▸ **Gestellte Aufgabe A**
Beantworten Sie zum Artikel über den Vaihinger Künstler Peter Haußmann:
(i) Welchen Titel trägt die ausgezeichnete Pastellzeichnung?
(ii) In welcher Sparte wurde ihm der erste Preis zugesprochen?
(iii) Welcher Verein hat die Ausstellung in Bad Cannstatt ausgerichtet?
▸ **Gestellte Aufgabe B**
Schreiben Sie den Artikel über den Vaihinger Künstler Peter Haußmann im Anschluss an seinen letzten Satz weiter.

▸ **Vorliegender Auszug**
Peter Haußmann in seinem Atelier, das er sich mit seiner Lebensgefährtin Heidi Liebau teilt. Foto: Sabine Schwieder

Die Pastellzeichnung „Figura III“ des Vaihinger Künstlers Peter Haußmann wurde bei der 28. Stuttgarter Kunst-Ausstellung 2016 in Bad Cannstatt mit einem ersten Preis ausgezeichnet.

Vaihingen - Peter Haußmann gehört zu den wenigen Künstlern, die sich freuen, wenn die Betrachter ihre Arbeiten freimütig kommentieren. Er will wissen, was seine Bilder für Gefühle auslösen. Die Jury der 28. Kunstausstellung 2016 war sich allerdings einig: Ende Oktober wurde dem Vaihinger Künstler, der Mitglied des Kunstvereins Kultur am Kelterberg ist, der erste Preis in der Sparte Mischtechnik zugesprochen. Sein Pastellbild „Figura III“ war mit einem weiteren Werk in der Ausstellung vertreten, die der Verein zur Förderung der Kunst Stuttgart in Bad Cannstatt ausgerichtet hat. Mittlerweile hängen die beiden Bilder wieder in Peter Haußmanns Atelier, das er sich mit seiner Lebensgefährtin Heidi Liebau teilt.

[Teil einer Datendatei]

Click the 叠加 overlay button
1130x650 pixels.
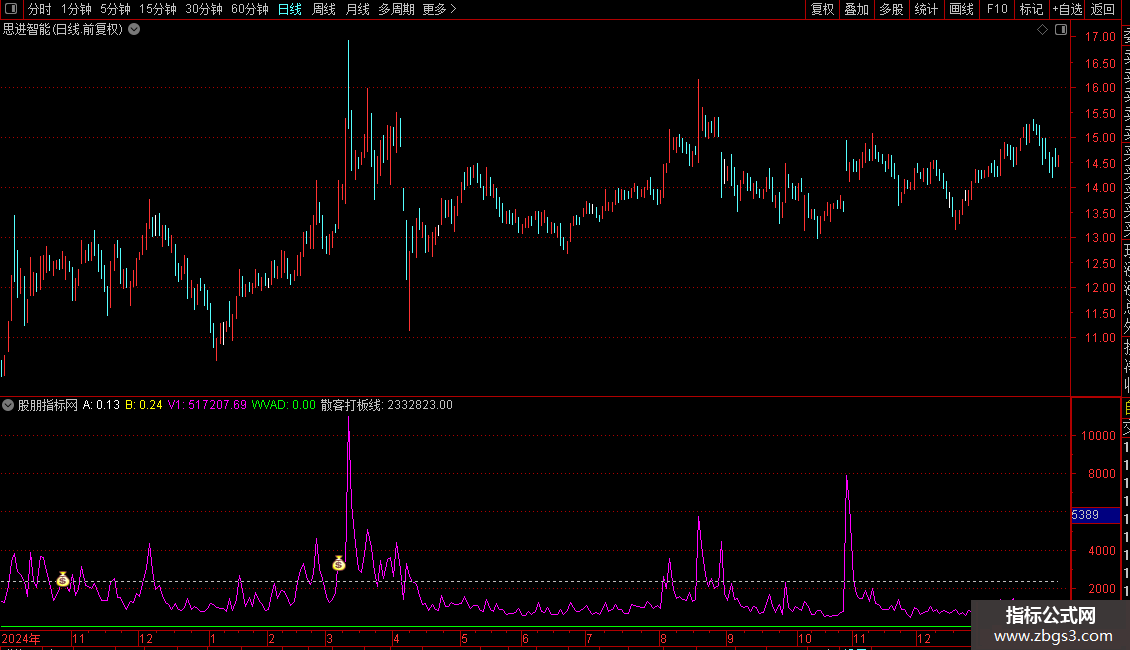[857, 9]
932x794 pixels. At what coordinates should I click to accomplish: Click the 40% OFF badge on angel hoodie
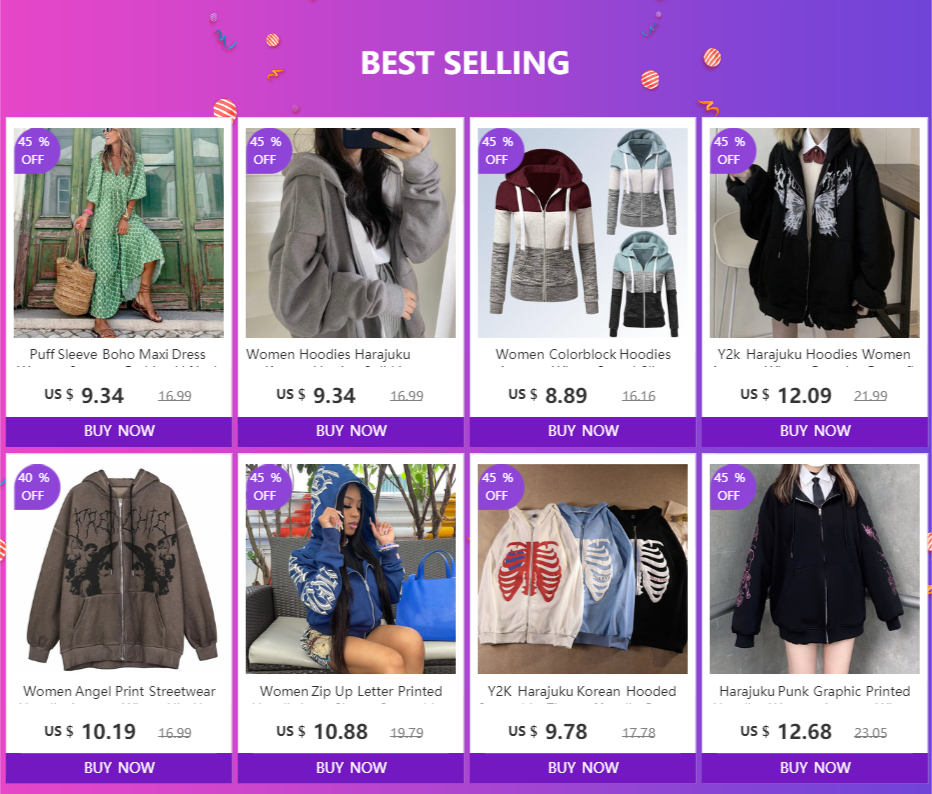34,487
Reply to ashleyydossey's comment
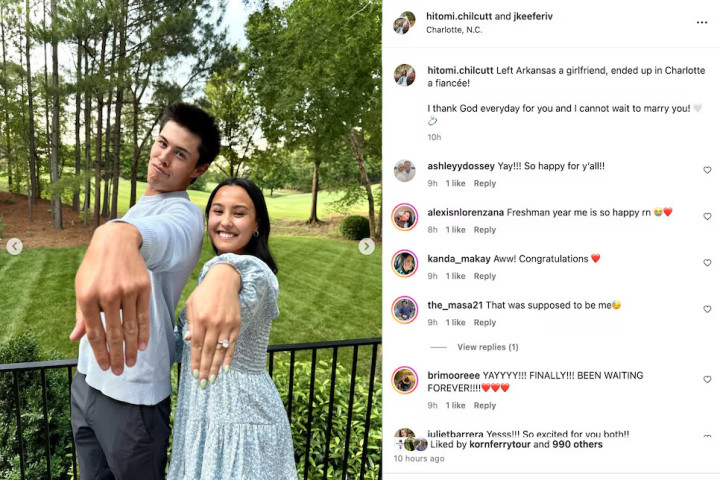Image resolution: width=720 pixels, height=480 pixels. point(485,183)
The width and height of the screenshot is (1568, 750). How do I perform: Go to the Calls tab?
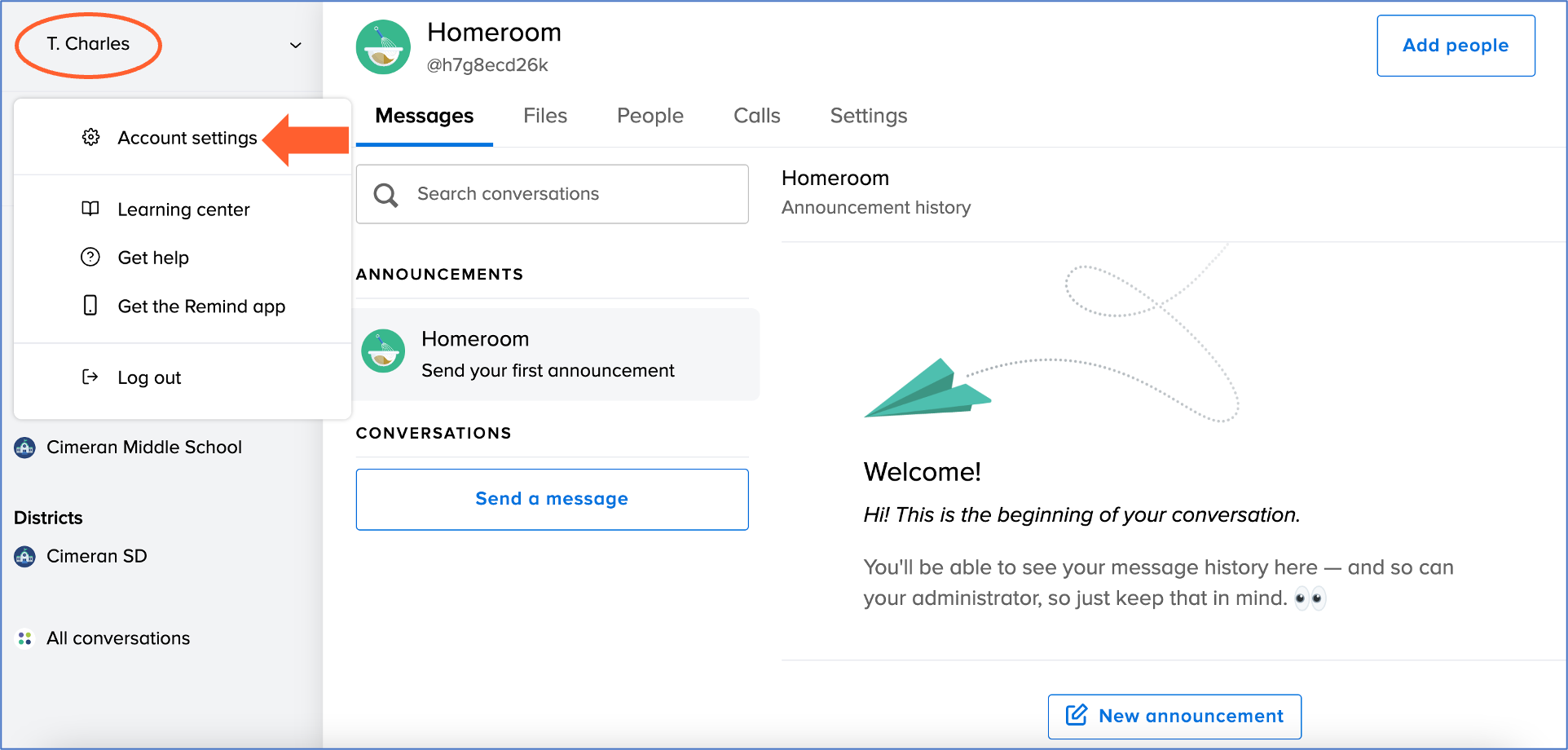756,116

▸ **Antwort zur Aufgabe A**
(i) „Figura III“
(ii) Mischtechnik
(iii) Der Verein zur Förderung der Kunst Stuttgart

▸ **Antwort zur Aufgabe B**
Seit einigen Jahren lebt er in deren Elternhaus an der Gartenstraße. Seit neuestem hat Peter Haußmann als Pensionär mehr Zeit für die Kunst: Bis Mitte dieses Jahres pendelte der Studiendirektor zwischen Vaihingen und Aalen, wo er als Fachberater Lehrkräfte in der Unterrichtsentwicklung unterstützte. Im Hauptberuf war Haußmann nämlich Germanist und Historiker; Kunst hat er nie studiert.

Die Schüler zu mündigen und kritischen Geistern machen

Doch in seinem abwechslungsreichen Leben haben sich die Literatur und die Bildende Kunst immer die Hand gereicht: Studium in Tübingen, zunächst eine wissenschaftliche Tätigkeit, dann das zweite Staatsexamen und der Ruf an ein berufliches Gymnasium in Aalen. „Das wollte damals kaum jemand machen“, erinnert sich Haußmann. Auch er war zunächst zögerlich an die Haus- und Landwirtschaftliche Schule gegangen. Doch dann packte ihn der pädagogische Eros. Das kommunikative Element seiner Tätigkeit gefiel ihm.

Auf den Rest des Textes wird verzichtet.